On the dancing celebration, shared with Uganda at the end of the match.
“It is just a dance we celebrate. It means we go forwards, we don’t go backwards. That’s the dance, we go forward. Never backwards.”
Casey Kopua, New Zealand, on their win.
“This was exactly what we came here for. The rollercoaster was a bit bumpy and a little bit rough, but we knew that was going to happen. It always comes down to that last shot. But I had no doubt that our girls could get the job done. I don’t think that anyone had doubt in themselves either.”
New Zealand 52 defeated Australia 51
In typical trans-Tasman fashion, the final between Australia and New Zealand was a one goal nail biter. Full match report here
England 58 defeated South Africa 42
England took no prisoners in their uncompromising victory over South Africa.
Full match report here
Jamaica 68 defeated Malawi 50
There was tape on almost every player and tired bodies ready to wring out their last ounces of athleticism, none more so than Shamera Sterling who did not last three minutes at goal keeper for Jamaica before cramps sent her to the bench. Jamaica leapt to a 6-1 lead courtesy of uncharacteristic misses from spearhead Joyce Mvula, but once she started to use her strength and timing to both front and back spaces the complexion of game changed. Kadie-Ann Dehaney got tips and rebounds and combined well with the speedy Ward, but not enough to slow the ascendancy of Malawi. There was a flurry of goals for both teams – Mvula, and her opposite, the ever-reliable Jhaniele Fowler, with 18/18 for the quarter, taking her Sunshine Girls to a 20-13 lead.

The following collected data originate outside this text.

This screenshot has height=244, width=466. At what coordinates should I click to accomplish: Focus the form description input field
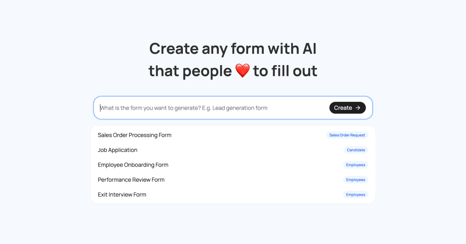210,108
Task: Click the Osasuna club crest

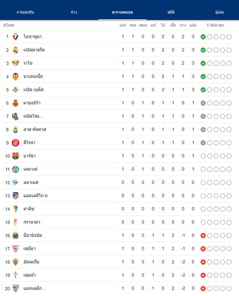Action: point(15,37)
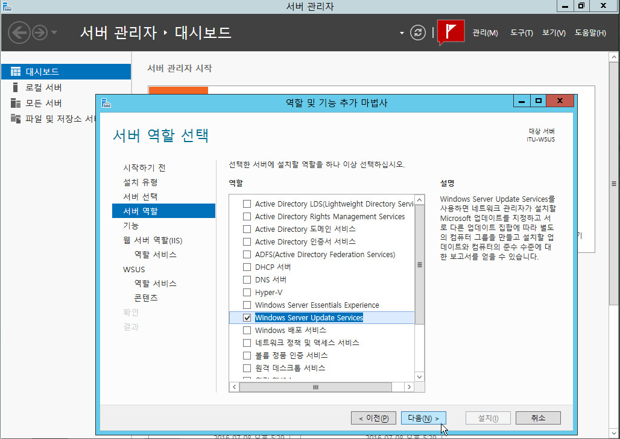This screenshot has width=620, height=439.
Task: Open dropdown arrow left of refresh icon
Action: click(x=402, y=33)
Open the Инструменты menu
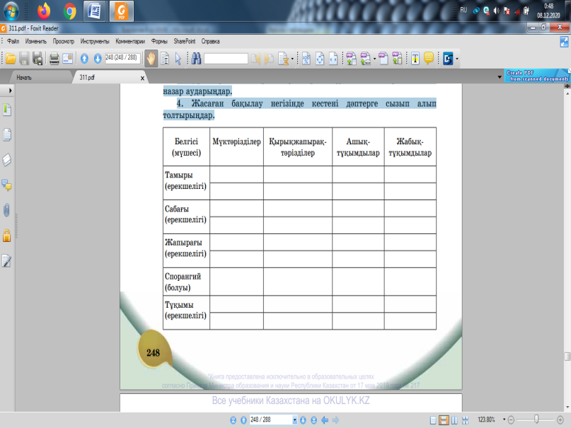571x428 pixels. (96, 41)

More Jamaicans were swapped on and off court due to exhaustion or injury, Stacian Facey replaced Jodiann Ward, Adean Thomas replaced Khadijah Williams. The Malawians seemed to be much more energised, able to both take midcourt intercepts and then bring them through to attack. The Queens tenaciously levelled the scores are 24-all halfway through the quarter. The highlight was Takondwa Lwazi’s pace and timing, and the stunning no-look offloads from Mvula to Jane Chimaliro. However the Africans faded out badly, and the Sunshine Girls were able to let the ball go quickly, pummelling their opponents with a 9-1 run, and entering half time ahead 37-28.
There were major renovations to the Jamaican lineup in the break, but none for Malawi, indicating that the Queens were desperate for the win. There was a distinct lack of fire in the third quarter, where the lead was as much as 12 but as little as 6. The direct connection of Lwazi and Mvula was at times scintillating. It was good to see players having a laugh with each other despite the importance of the match.
Uganda 58 defeated Zimbabwe 47
The substitution sheets of both teams were a frenzy by the end of the match, where African netball kept pushing up the world rankings. Uganda alone used 17 interchanges before dragging themselves over the line by 11 goals.
The Zimbabwe Gems were particularly potent via centre Mauladi and goal defence Kwangwa, a star in the making. Her showdown with Oyella was clean and classy. It was a good showing from the World Cup debutants, but Uganda didn’t seem troubled in their win.